Teens and miscommunication
My son was moping around all morning before my husband drove him to catch the bus (in the next town over — it’s not like driving him to the end of the driveway or anything). He would not tell me what was wrong and I was afraid it might be girl trouble, which he likely would no longer discuss with me (as he did in 8th grade), so I asked my husband to see what he could figure out.
After they left I breathed a sigh of relief. I realized I had been scurrying around the kitchen on eggshells while fixing breakfast and lunch for everyone. A teen boy’s moodiness can be like an oppressive dark cloud for all.
I picked up my phone and that is when I saw his messages.
His answer was, “I thought you were ignoring me.”
I told him I would never just ignore him. That is so Jr. High! (Though some people apparently don’t move on from that level of coping skills because I can think of three grown women off the top of my head who have or would ignore me if I ever ran across them again!) (It doesnt bother me all that much because as one of my Facebook friends says, “the greatest thing about being over 40 is the realization that you don’t — and don’t have to — give a s*** about most other people’s opinions and it mostly doesn’t matter if someone likes you or not.”)
The thing I found interesting is that my son never said anything to me. With words. That would come out of his mouth.
I hate to do that “when I was a kid” thing but I will anyway. We used to actually have to speak on the telephone. We might have to call our friends on a house phone that everyone in their family shared. There were very few kids who had their own line…and I can’t even remember any of my own friends who did. We had to learn phone manners, like how to ask to speak to someone, how to leave a message with a person and on voicemail, and how to not call after a certain hour.

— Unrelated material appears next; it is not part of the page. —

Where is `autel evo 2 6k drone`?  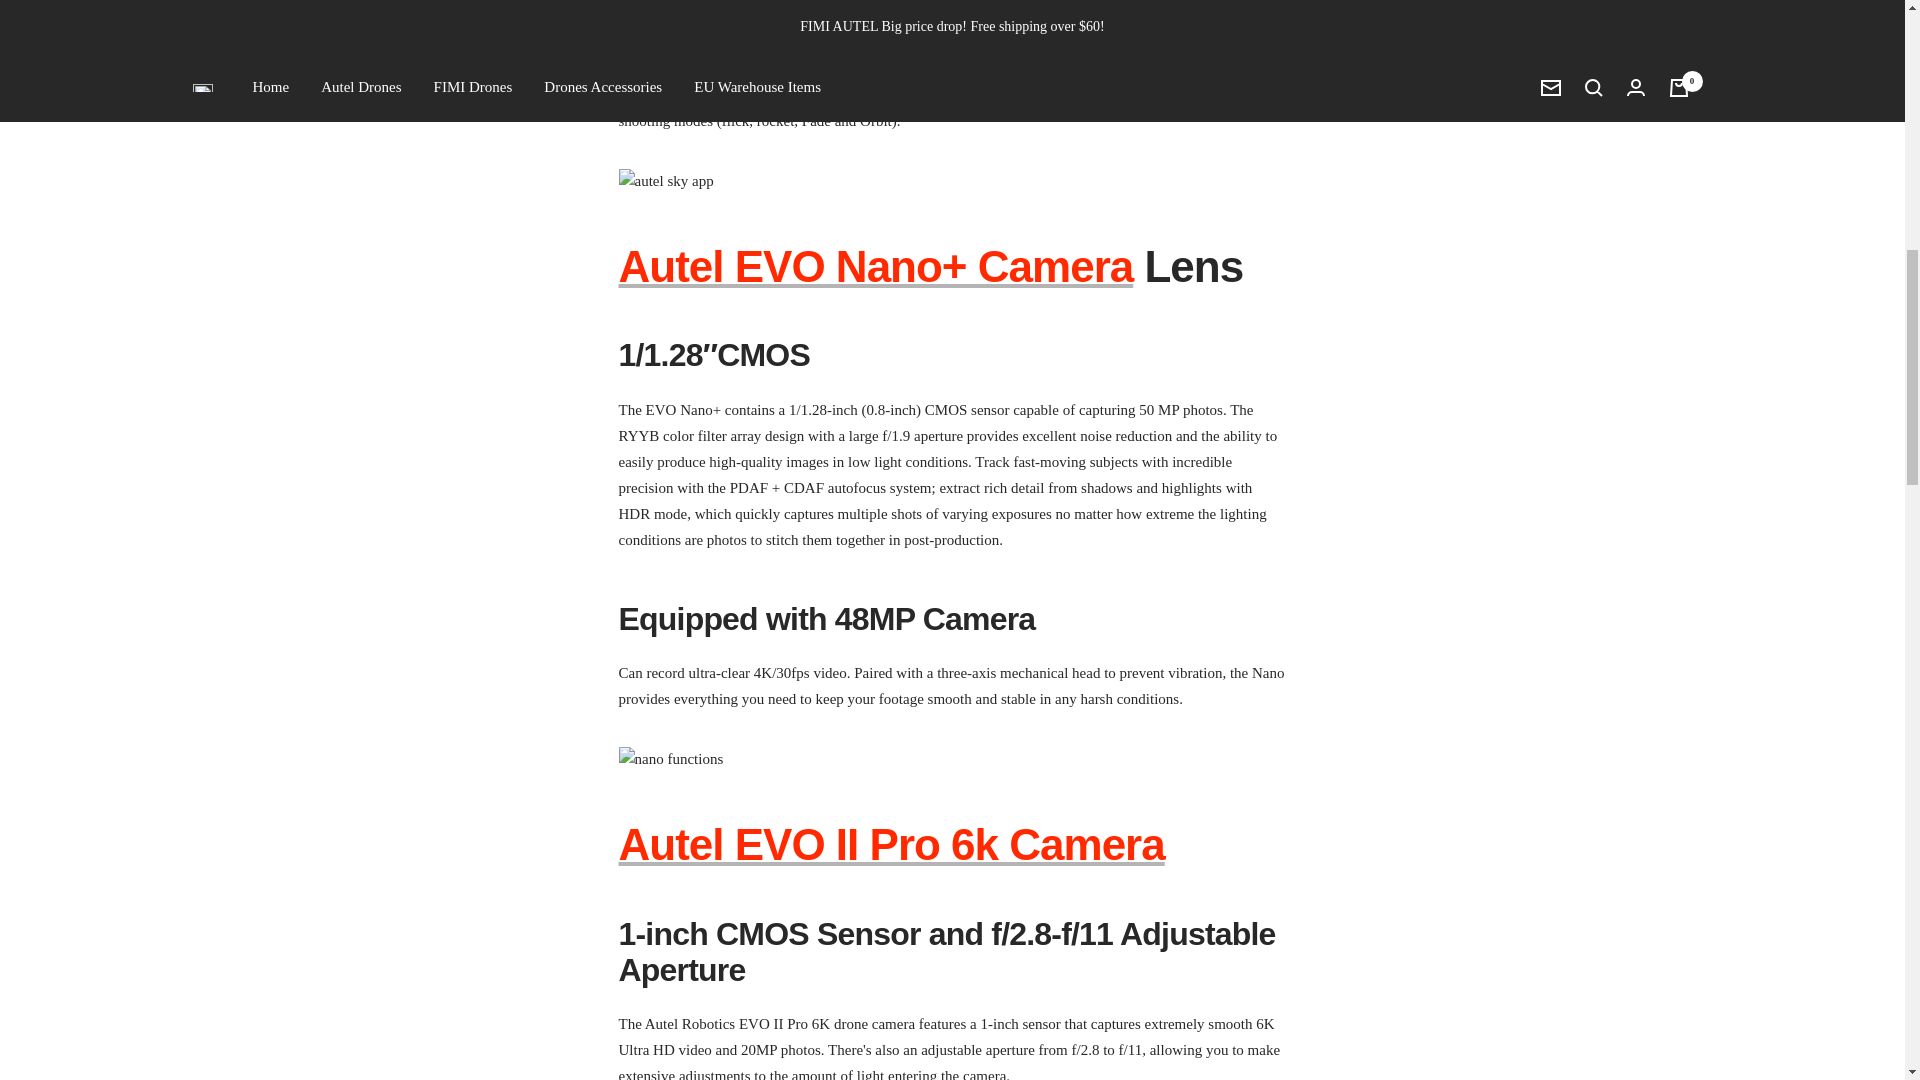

Now, most high-school kids have their own personal devices. It’s convenient for parents to be able to communicate with them when they’re on the go — to coordinate pick-up logistics. (I know some parents who track their kids by their phones, but I have never done that…maybe when they start driving I’ll consider it!) My kids use their devices in school to look up things and as calculators. Kids don’t use voicemail and very rarely use the phone at all. Mine were all talking about how snapchat has a calling feature now…uhm, yeah, so does your (unlimited calls) phone, so don’t be using data to make snapchat calls! I think some kids text each other at all hours of the day and night, which no doubt contributes to the nocturnal lifestyle of teens. (Vampire sleeping habits are likely why my son didn’t feel good though he assures me he wasn’t tired.) So much can be misconstrued by texting, though. You can’t hear the tone and inflection in a conversation, regardless of how many emojis, ellipses, or other punctuation are used (or not — on a side note, my kids think it’s hilarious when I’m using speech to text and I say “period” or “comma” or “exclamation point,” because I usually do use punctuation in my text messages).
Furthermore, communication is also hindered when you don’t ensure the other person has actually received your message.
And lastly, has the world really come to texting people who are in the same household and even the same room with you about pressing concerns?
Okay, that’s not “lastly.” Because in the past two days since I started writing this little story (getting as far as this part during the half hour wait over the scheduled baseball practice time on Friday), I have experienced the following:
- My son neglecting to mention to his instructor that he won’t be at Driver’s Ed next Saturday, even though he had acknowledged my reminder to do so less than 30 minutes before during our exchange to confirm when I was supposed to pick him up. I said, “Are you planning to call your instructor to let him know?” (I am certain he is not.)
- My son not RSVPing or forwarding a message to me about his basketball banquet, which is tomorrow night.
- My son not knowing when his baseball practice ended today and not having the wherewithal to mention his need to leave ON TIME the tomorrow for the basketball banquet to his coach before he left practice today. (He receives his schedule via group chat so there is no way I can see it and must rely on him communicating this information to me.)